** SELECTED TEXT **
# Rebel in Energizer headlamp at Target?



## JohnR66 (Feb 13, 2008)

Not positive, because I don't know what the rebel looks like in the flesh. This light has a reflector emitter with a LED that is on a yellowish retangle board and a little dome on one end. The die itself is much smaller than the Cree XR-Es I'm used to seeing. Could this be a Rebel LED in this $20 light?


----------



## mchlwise (Feb 13, 2008)

JohnR66 said:


> Not positive, because I don't know what the rebel looks like in the flesh. This light has a reflector emitter with a LED that is on a yellowish retangle board and a little dome on one end. The die itself is much smaller than the Cree XR-Es I'm used to seeing. Could this be a Rebel LED in this $20 light?



Sounds kinda like. 

I'll take a look next time I'm in Target.


----------



## mchlwise (Feb 14, 2008)

I had a chance to stop by Target at lunch today. 

The Energizer headlamp I looked at definitely had a Rebel emitter in it.

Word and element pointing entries

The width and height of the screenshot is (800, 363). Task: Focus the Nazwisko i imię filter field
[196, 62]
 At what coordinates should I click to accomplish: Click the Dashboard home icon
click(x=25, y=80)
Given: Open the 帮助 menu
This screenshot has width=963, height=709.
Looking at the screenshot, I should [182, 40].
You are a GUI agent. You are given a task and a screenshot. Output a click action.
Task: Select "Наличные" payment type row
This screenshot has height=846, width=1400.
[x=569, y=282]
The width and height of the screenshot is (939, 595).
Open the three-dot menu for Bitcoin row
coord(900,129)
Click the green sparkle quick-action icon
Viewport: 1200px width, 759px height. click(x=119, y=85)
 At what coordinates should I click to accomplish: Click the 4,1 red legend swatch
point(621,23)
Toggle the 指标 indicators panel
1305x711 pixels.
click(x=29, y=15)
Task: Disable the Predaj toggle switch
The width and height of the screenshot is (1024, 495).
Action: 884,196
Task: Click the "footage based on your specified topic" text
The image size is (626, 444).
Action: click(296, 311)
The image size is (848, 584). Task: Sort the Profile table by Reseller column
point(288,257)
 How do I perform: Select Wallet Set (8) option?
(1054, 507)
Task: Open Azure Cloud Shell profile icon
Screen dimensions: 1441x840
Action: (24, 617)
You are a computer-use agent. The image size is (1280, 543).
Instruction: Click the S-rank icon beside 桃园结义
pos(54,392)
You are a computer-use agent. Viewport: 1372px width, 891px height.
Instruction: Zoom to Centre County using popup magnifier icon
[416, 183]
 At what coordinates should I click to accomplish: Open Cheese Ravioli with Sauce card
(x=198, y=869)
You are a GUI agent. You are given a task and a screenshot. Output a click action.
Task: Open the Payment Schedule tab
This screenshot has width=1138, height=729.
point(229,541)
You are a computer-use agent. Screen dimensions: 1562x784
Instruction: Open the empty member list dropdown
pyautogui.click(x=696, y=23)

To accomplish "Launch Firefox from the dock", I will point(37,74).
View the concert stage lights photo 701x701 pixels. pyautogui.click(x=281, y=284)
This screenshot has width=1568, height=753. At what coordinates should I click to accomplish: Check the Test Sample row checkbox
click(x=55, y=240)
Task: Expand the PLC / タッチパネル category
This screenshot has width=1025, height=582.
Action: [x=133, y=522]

** EXERCISE SET **
a – In the headlamp thread, how much does JohnR66 say the light costs?
b – Translate this sentence from the headlamp thread into Spanish: "I had a chance to stop by Target at lunch today."
c – Print the passage of the headlamp thread starting with "## mchlwise (Feb 13, 2008)" and going on through "I'm in Target.".
This data has no connection to the headlamp thread.

** RESULTS OF THE EXERCISE **
a – $20

b – Hoy tuve la oportunidad de pasar por Target a la hora del almuerzo.

c –
## mchlwise (Feb 13, 2008)

JohnR66 said:


> Not positive, because I don't know what the rebel looks like in the flesh. This light has a reflector emitter with a LED that is on a yellowish retangle board and a little dome on one end. The die itself is much smaller than the Cree XR-Es I'm used to seeing. Could this be a Rebel LED in this $20 light?



Sounds kinda like. 

I'll take a look next time I'm in Target.